The Russian Revolution & the experience of the Soviet Union helps clarify two important aspects of political theory:
1. The nature of working class democracy
2. The stages involved in the transition to communism
The form of working class democracy was first clearly identified in what was the first workers’ revolution: the Paris Commune of 1871. This lasted just two months before the Communards were massacred in their thousands. The democracy of the Commune was not a parliamentary one. It was a working body as well as a law-making institution. Both executive & legislative. Not a talk-shop for puffed-up egos. Those holding office were paid the salary of an average manual worker. They could be recalled at any time. It was a much more participative democracy than the ‘vote once every five years’ so-called representative democracy of Westminster.
It was this form of working class democracy that Marx regarded as the ‘dictatorship of the proletariat’ & the form that was the basis of the Soviets. Written one year before the revolution, Lenin’s book ‘State & Revolution’ deals with the experience of the Paris Commune & the nature of the workers’ state as opposed to the capitalist state & the façade of parliament as ‘representative democracy’.

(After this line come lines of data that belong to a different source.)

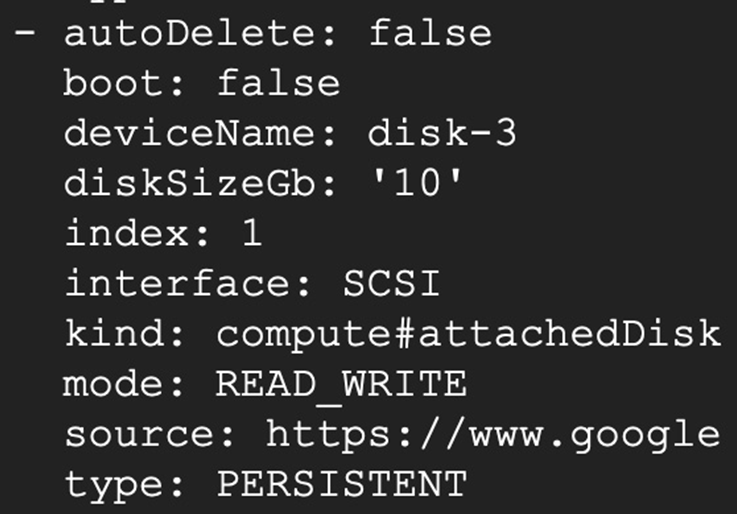Click the index: 1 line

163,234
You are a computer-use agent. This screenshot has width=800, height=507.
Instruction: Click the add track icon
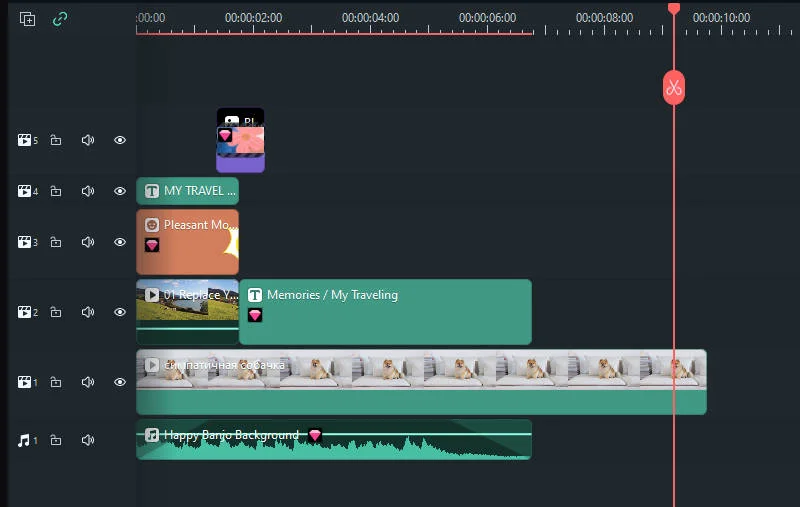coord(27,18)
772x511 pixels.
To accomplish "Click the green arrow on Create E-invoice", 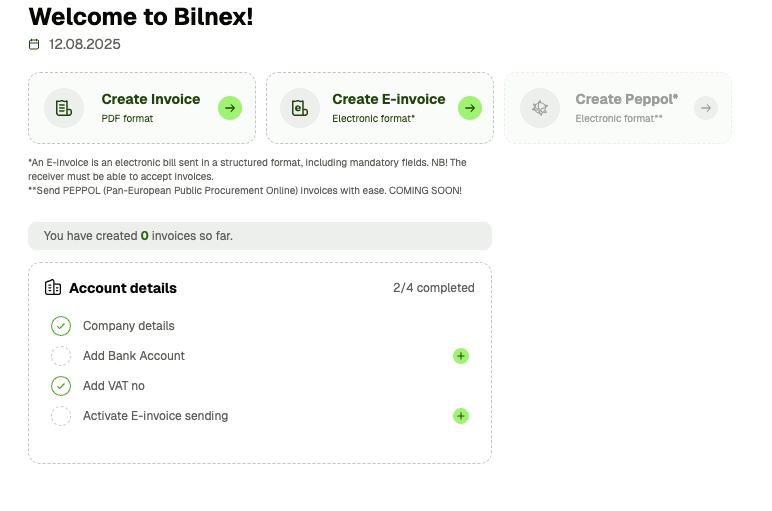I will pyautogui.click(x=470, y=108).
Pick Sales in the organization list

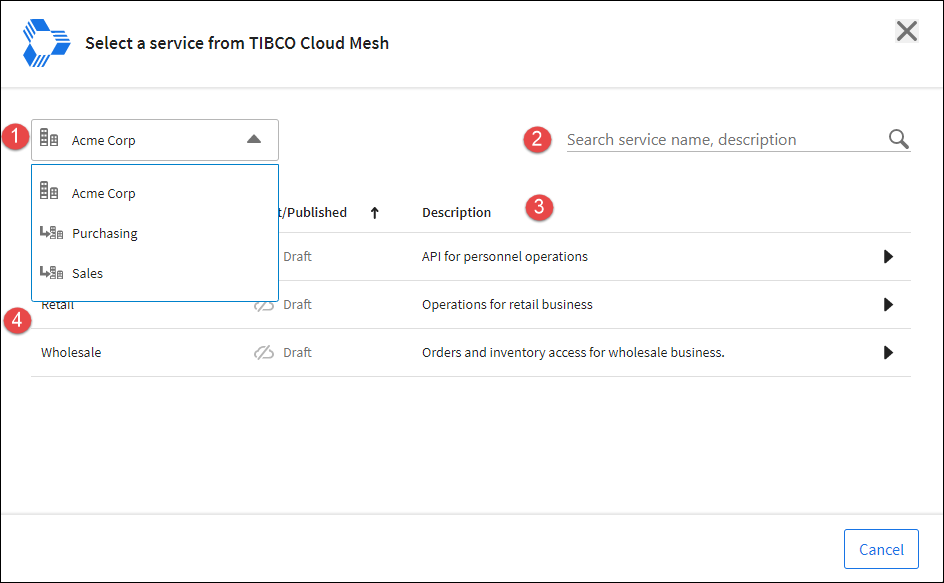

The Communes, Soviets, or whatever name we wish to call workers’ councils, are required to organise the workers to be able to take control from the capitalist class, & thereafter to build socialism. From the first revolution in February 1917 when the Tsar was deposed, to the October Revolution, Russia had a period of dual power. Whilst in theory political power was with the Provisional Government that was supposedly answerable to the Duma, the Russian parliament, in reality much of the power was with the Soviets. These were the institutions of working class democracy that the Bolsheviks embraced after the revolution.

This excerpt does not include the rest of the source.